Вот дурёха, взяла бы авоську, завернула бы мешок в газету, конспиратор несчастный. Отошла от мешка метра на два, он растаял в чёрном поле, вернулась. Потянула груз за собой, по спине пробежала мурашками боль. Вспотела, спустила на плечи платок. Из-под облака выполз на небо громадный диск луны, фонарище.
— Тебя тут не хватало! — сказала она и, увидев рядом сумку, обрадовалась, поправила платок.
В грязных сапогах, с рукавами, густо закрашенными землёй, стояла женщина на вершине пологого холма, освещённого светом луны, и в этом тихом свете неохотно шевелились деревья дач, пики тополей, извилина реки и мрачная луковица церкви. Идти под таким фонарём у всех объездчиков на виду, с мешком на плечах да с сумкой в руке, она побаивалась.
— Ну уж и не брошу я мешок! — крикнула она, не заметив подобравшуюся к горлу горечь, а ветер затих где-то за рекой, будто любуясь своим отражением в лунной воде.
Схватила женщина мешок за длинный чуб обеими руками, изогнулась, взгромоздила его на спину, сумку подняла, повесила её на левый локоть, пошла вниз меж грядок, пришёптывая:
— На двадцать кило тянет. Что я, вино зря покупала? Донесу.
Спустилась к траве, мешок на землю поставила осторожно, чтобы не бить картошку, чтобы она хранилась лучше. А тут и ветер разгулялся над полями, а по небу из Москвы тронулись облака, закрывая яркие точки в бескрайнем чёрном поле, приближаясь к луне, хоть и коронованной, но беспомощной.
Вдруг она услышала неясные звуки и засуетилась:
— Неужели объездчики? Чёрт их на мою голову послал.
Однако пошла, шумно дыша, потея, сбивая руками платок. Скомкались в сапогах штопаные носки, сполз на макушку платок, вывернулись не пойми как чулки. Сумка врезалась в локоть, хоть и не тяжёлая совсем. Путая шаг, она громко простучала по мостку.
— Неужели выследил?
Она шла быстро... всё медленнее всходила она по оврагу, а незнакомые звуки тянулись за ней, догоняя, а сумка всё назойливее блямбала по животу, впиваясь в руку.

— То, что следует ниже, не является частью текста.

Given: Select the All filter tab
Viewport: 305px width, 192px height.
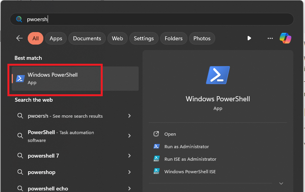Looking at the screenshot, I should (36, 38).
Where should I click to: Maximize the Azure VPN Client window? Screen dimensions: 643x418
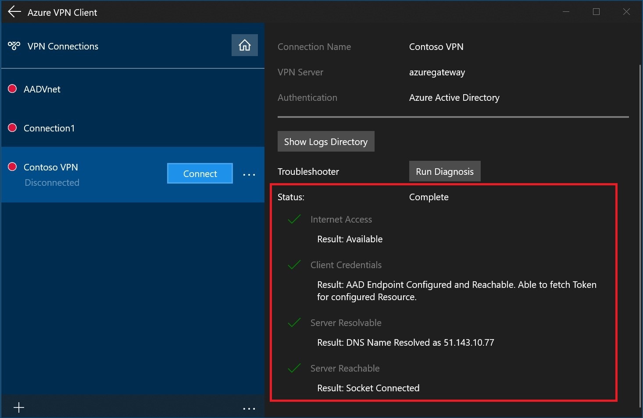[x=596, y=12]
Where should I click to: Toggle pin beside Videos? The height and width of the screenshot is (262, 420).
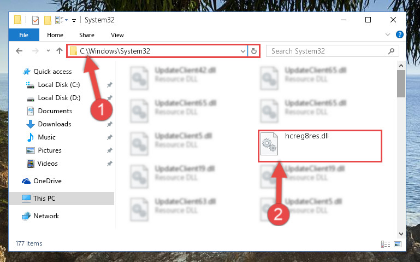coord(109,164)
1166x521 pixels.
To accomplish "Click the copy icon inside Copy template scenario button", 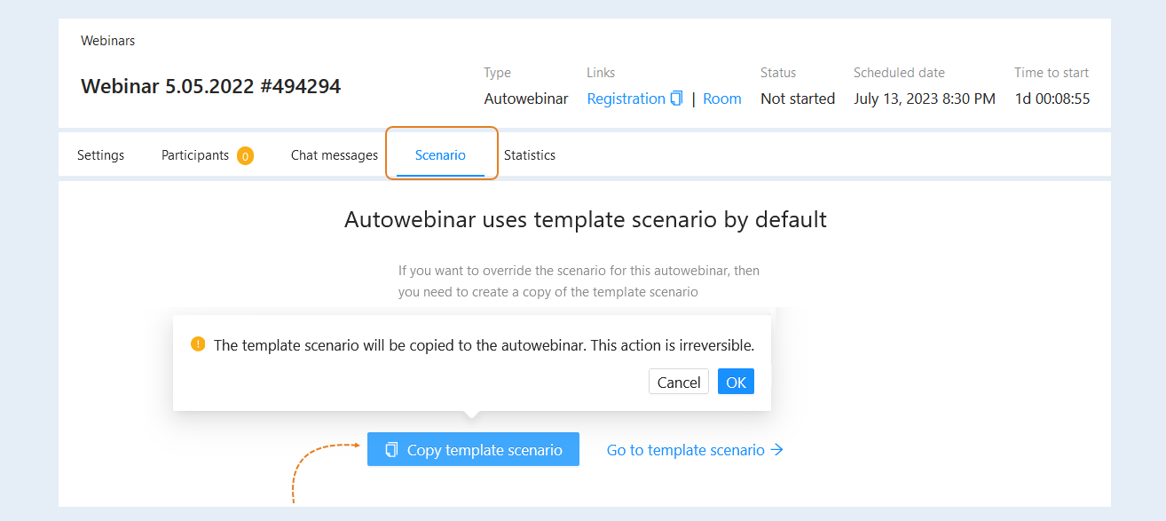I will [x=391, y=450].

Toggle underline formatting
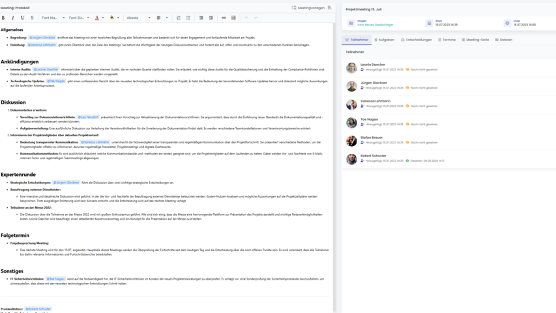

Из оврага Ольга выбралась, но на большее сил не хватило. Опустила тяжёлый груз и крикнула, шлёпнув о бёдра руками:
— Да берите вы свою картошку вместе с мешком в придачу, вот пристали.
Никто ей не ответил; она, отдыхая, подумала: «Мне бы только карьер пройти, там до посёлка рукой подать. Не будут же они переться за мной до дома?» Остыли пальцы от жара мешковины, Ольга сняла-переодела носки (ногам стало так приятно!), расстегнула телогрейку, застегнула, повязала платок.
Объездчики её так и не догнали.
— Такой фильм, скажу тебе! — сын лежал в кровати, и пока она на кухне мыла сапоги, он уснул.
Когда он спал, она могла мыть полы, двигать стол и табуретки, открывать и закрывать двери шкафа — сын ничего не слышал, и это ей очень помогало в домашней работе.
Утром он посмотрел на шаровидную картошку и напугал Ольгу:
— Лунный какой-то сорт.
— Почему?! — с ножа, с картошки слетела в ведро пружинистая тонкая завитушка в три кольца.
— Круглая, как луна с кратерами. На луне кратеры есть, нам учительница говорила.
— Выдумщик ты у меня!
После завтрака она отнесла лунную картошку в сарай, разложила её на просушку, удивилась: «Чего я испугалась, когда он «лунный сорт» сказал? Ой, хватит об этом, трусиха несчастная. Надо ещё пару раз сходить. Запас ухи не просит».
Непутёвая осень с неохотой уступила место зиме. А потом, уже в апреле,— на посёлке солнце стояло яркое — русский человек, Юрий Гагарин, полетел в космос, в то самое небо, которое так напугало подмосковную женщину, оказавшуюся не вдруг и не случайно на ночном колхозном поле.